Let's Talk About RaceMarch 17, 2010 3 Comments
I had the great fortune of attending the Kirwan Institute‘s conference – Transforming Race: Crisis and Opportunity in the Age of Obama – in Columbus, Ohio last week. Among many great sessions – including two by Cynthia Silva Parker and Melinda Weekes of IISC – was a track about “Race Talk”– the importance of talking explicitly about race.
The conversation had a lot to do with the difference between the implicit attitudes we have (our internalized attitudes about race) and our explicit attitudes (what we believe about ourselves and our values). It reminded me of research I read a couple of years ago by Samuel Gaertner and John Dovidio, social scientists who showed the difference between our implicit attitudes (which tend to be very racialized) and our values (which these days tend to be about things like equality and opportunity).

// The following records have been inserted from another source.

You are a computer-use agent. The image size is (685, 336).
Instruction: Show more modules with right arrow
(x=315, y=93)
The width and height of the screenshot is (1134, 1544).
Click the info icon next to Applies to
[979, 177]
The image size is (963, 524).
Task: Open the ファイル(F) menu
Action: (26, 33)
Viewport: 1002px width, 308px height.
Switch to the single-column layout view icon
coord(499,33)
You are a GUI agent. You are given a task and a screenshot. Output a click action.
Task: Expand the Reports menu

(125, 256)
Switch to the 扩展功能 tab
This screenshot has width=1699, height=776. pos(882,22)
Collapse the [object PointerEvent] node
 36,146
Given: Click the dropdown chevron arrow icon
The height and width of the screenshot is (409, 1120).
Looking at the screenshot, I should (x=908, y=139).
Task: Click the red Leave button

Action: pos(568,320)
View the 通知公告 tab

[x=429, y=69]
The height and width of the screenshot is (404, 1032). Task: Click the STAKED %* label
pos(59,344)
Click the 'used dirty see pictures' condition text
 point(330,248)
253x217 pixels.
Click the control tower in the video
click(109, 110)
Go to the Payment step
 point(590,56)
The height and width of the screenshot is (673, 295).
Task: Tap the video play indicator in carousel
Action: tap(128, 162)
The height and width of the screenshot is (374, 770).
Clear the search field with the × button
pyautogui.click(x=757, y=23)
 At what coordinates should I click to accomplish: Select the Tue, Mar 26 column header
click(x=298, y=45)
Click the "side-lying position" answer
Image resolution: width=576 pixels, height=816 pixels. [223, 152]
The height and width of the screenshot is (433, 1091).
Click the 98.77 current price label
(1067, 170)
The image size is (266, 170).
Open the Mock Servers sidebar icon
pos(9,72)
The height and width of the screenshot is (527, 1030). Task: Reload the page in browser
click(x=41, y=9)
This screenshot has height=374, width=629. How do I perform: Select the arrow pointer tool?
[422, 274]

To oversimplify the research being presented at the conference, one might say that unlike the days of “historical racism”, in which implicit and explicit attitudes were much more aligned, most people currently have significant dissonance between implicit and explicit attitudes. So what can be done to help shift implicit attitudes? Over and over, research presented by people like Drew Westen, the Center for Social Inclusion and others found that engaging in carefully designed conversations about race makes all the difference. When done well, explicit conversations strengthen explicit frames and help to support a shift in our implicit attitudes.
As someone who has struggled over the years to shift my own racialized attitudes – and who has at times been frustrated with not being able to move the conversation forward, I found this research incredibly exciting and hopeful. There are ways to move forward! And still much to learn – about how to engage these unconscious places in ourselves and others and create change. (We can’t make it all personal – and need to keep our eyes on the structural nature of much of what’s wrong – learning to shift the structures that keep things separate and unequal.)? But on the level of having these explicit conversations about race, what are the ways that work best? What stories engage and strengthen our explicit frames while starting to create the shifts? I’m wondering what you’ve tried, what you’ve heard, what you understand. What can you share that will help us create the shifts we need?
Thanks for sharing bits of this great conference with our blog community, Linda. The implicit v. explicit bias research was also among the most interesting portions of my (many) Transforming Race takeaways. For folks interested in learning more about the conference, use your Twitter search engines and follow the conversation during the conference” #TransformingRace Talk race up! Talk it up!
Thanks Linda, Melinda, and Cynthia, for representing IISC and for bringing the conference topics and research to our collective attention. I look forward to diving in to the materials and to further conversation, for sure.
Yes! And the Facing Race conference in September will take it to the next step.